As Kiran asks, the question is how Gandhi synthesise and resolved social emancipation with political freedom because transforming the irrational caste-hierarchical society buttressed and strengthened under colonial into a rational egalitarian community in the interest of the majority was not a question of moral purification but about bringing concrete changes in the caste-ridden social structures. Kiran writes that “the tragedy of the Indian national movement and its leadership was not only to glorify ancient India as Hindu India but also to review religion and in the process crudely justify the caste system valorised under colonialism.” A system that as “justified, glorified ad eulogised” by Gandhi.
Therefore, as Kiran writes, the dominant academic claims of interpreting Gandhi are often inaccurate because it is a myth that Gandhi stood against caste system and struggled for the eradication of untouchability, also because the claim these claims are in contrary to Gandhi’s own writings and speeches.
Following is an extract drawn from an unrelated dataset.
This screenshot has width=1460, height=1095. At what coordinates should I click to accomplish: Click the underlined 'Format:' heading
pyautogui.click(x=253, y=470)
Gandhi’s vision was to fuse the caste system into modernity, for example, by arguing that the caste system was both natural and rational. This means, for example, that individuals, groups, and communities in the hierarchical social order had access to modern education and professions. Still, each group had to adhere and abide by the pre-determined traditional social status for their livelihood, according to Gandhi.
In this section of the article, I am writing the following parts from Kiran’s book about Gandhi’s writings mostly during the 1920s and 1930s as Gandhi’s writings in the Young India journal (Bombay based, Maharsthan language).
- For Gandhi, the caste system was “a social blueprint for the nation”, and one idea was to “abolish untouchability” by integrating the untouchables into the cast system.
- According to Gandhi, the caste system is “natural”, and it exists everywhere in the world but in different forms.
- The caste system was not based on inequality and irrationality. According to Gandhi, the caste system provides equality and rationality providing “ideal nationhood”, inherited personal qualities and needs for moral purification.
- Gandhi’s view was that democracy, as based on political representation, citizenship and human rights, would lead to the abolishment of the caste system. Therefore, his idea was that democracy should be adjusted to the caste system.
- Regarding the “Law of Varna”, Gandhi saw it as an essential part of Hindu religion based on pre-determination of profession and respect for ancestors. For Gandhi, the caste system was not a human invention but a “natural law” and that those who did not respect nor followed the caste system, as by choosing professions that were “outside” of their casts, were doing damage and violence to themselves.
- According to Gandhi, individual self-realization was only possible by following the Law of Varna and that the individual could only be free by being a member of one of the casts — “the division into varnas can do no harm to individuality”.
- For Gandhi, Varna(the caste system) was a system to achieve “individual spirituality” and to avoid conflicts of communism and capitalism.
- Gandhi was in favour of “living wage” to secure the caste system and social cohesion and to prevent economic competition. He justified such views by arguing that otherwise, everyone would aspire to become a doctor or lawyer by seeking high-paid jobs.
- In his earlier writings, Gandhi defended untouchability as “a necessary institution” and did not want to abolish that category because it was seen as essential for upholding the caste system.